The Palm Beach Post
pbpulse
Powered By PalmBeachPost.com
nav2
By Larry Aydlette   |  Music  |  July 10, 2009

How many times have you been lost in the ozone, drifting off to sleep or mentally calculating the decline of your 401(k) and some smart-alecky friend or spouse says to you: “Ground control to Major Tom?”

That’s just one of the many reasons that David Bowie’s “Space Oddity” is still floating around in our heads.

Today, on the 40th anniversary of its release, the song about a sad and lost astronaut stuffed “in a tin can” and cut off from communication with Earth remains as fresh and remarkable as it did in the space-race era in which it was launched.

The song was rushed into stores in England on July 11, 1969, nine days before the Apollo astronauts landed on the moon. But most American audiences never heard it until 1972, when it was released on an album of the same name.

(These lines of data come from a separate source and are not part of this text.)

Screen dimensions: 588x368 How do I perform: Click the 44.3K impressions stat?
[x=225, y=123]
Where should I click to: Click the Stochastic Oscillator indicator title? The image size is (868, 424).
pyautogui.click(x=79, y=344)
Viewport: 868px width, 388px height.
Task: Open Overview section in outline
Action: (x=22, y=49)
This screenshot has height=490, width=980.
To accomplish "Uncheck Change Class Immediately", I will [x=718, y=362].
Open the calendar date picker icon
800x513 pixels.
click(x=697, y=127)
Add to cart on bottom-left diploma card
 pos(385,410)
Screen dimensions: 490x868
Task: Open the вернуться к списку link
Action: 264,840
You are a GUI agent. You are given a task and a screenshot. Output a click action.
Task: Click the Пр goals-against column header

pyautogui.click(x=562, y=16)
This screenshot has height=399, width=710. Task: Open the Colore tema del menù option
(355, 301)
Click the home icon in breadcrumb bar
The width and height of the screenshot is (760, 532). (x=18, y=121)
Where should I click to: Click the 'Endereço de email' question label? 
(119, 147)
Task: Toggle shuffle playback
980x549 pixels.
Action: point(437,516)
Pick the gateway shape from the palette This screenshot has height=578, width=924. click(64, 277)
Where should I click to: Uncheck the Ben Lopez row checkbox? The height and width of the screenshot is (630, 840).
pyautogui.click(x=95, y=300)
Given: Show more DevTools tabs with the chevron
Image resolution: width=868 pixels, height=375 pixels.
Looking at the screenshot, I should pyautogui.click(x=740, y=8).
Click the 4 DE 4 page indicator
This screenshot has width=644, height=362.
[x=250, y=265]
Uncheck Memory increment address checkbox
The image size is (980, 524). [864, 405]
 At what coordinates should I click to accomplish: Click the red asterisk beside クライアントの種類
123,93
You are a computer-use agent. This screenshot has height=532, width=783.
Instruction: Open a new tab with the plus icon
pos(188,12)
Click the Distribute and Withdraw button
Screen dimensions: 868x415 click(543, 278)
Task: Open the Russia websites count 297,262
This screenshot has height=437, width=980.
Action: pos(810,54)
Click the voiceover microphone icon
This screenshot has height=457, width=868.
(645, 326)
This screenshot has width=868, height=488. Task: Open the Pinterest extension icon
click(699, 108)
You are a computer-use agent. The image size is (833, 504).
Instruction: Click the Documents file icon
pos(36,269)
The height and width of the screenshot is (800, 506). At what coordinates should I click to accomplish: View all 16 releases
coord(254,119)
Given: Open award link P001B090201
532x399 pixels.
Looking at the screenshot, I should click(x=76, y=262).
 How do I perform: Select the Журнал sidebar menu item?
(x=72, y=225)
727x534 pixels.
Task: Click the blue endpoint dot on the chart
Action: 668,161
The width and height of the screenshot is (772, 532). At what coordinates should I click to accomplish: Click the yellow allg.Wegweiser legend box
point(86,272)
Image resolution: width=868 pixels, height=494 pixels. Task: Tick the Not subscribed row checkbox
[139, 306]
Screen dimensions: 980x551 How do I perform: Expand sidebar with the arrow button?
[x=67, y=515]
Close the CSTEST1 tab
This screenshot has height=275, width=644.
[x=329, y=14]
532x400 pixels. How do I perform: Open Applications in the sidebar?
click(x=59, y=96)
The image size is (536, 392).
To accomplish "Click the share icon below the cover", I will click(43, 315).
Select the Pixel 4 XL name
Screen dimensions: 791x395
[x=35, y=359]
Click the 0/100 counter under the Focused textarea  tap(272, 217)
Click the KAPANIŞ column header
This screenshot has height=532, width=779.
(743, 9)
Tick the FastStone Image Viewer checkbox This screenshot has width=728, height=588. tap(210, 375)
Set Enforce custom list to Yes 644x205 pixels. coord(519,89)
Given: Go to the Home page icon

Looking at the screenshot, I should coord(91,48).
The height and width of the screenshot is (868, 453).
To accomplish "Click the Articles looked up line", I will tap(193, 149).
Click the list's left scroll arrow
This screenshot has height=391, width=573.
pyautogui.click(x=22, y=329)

With its eerie, outer-space theatrics, it was the first sign of Bowie’s fascination with sci-fi, and Major Tom can be seen as the spiritual godfather of Bowie’s most famous creation, the alien Ziggy Stardust.

It’s arguable, but Space Oddity is probably his best song (well, maybe after “Changes”). Bowie’s cinematic lyrics — “This is Major Tom to ground control/I’m stepping through the door/And I’m floating in a most peculiar way/And the stars look very different today” — captures almost verbatim what astronauts relayed back to Earth about the unhinged feeling of walking in space.

Do you think 'Space Oddity' is Bowie's best song?

View Results

Loading ... Loading ...

Along with an orchestral, dirge-like melody and that commencement of countdown from ground control (“Check ignition and may God’s love be with you”), the song gets more and more haunting and heartbreaking. Finally, Major Tom loses radio contact and remarks with a poetic simplicity: “Planet Earth is blue and there’s nothing I can do.”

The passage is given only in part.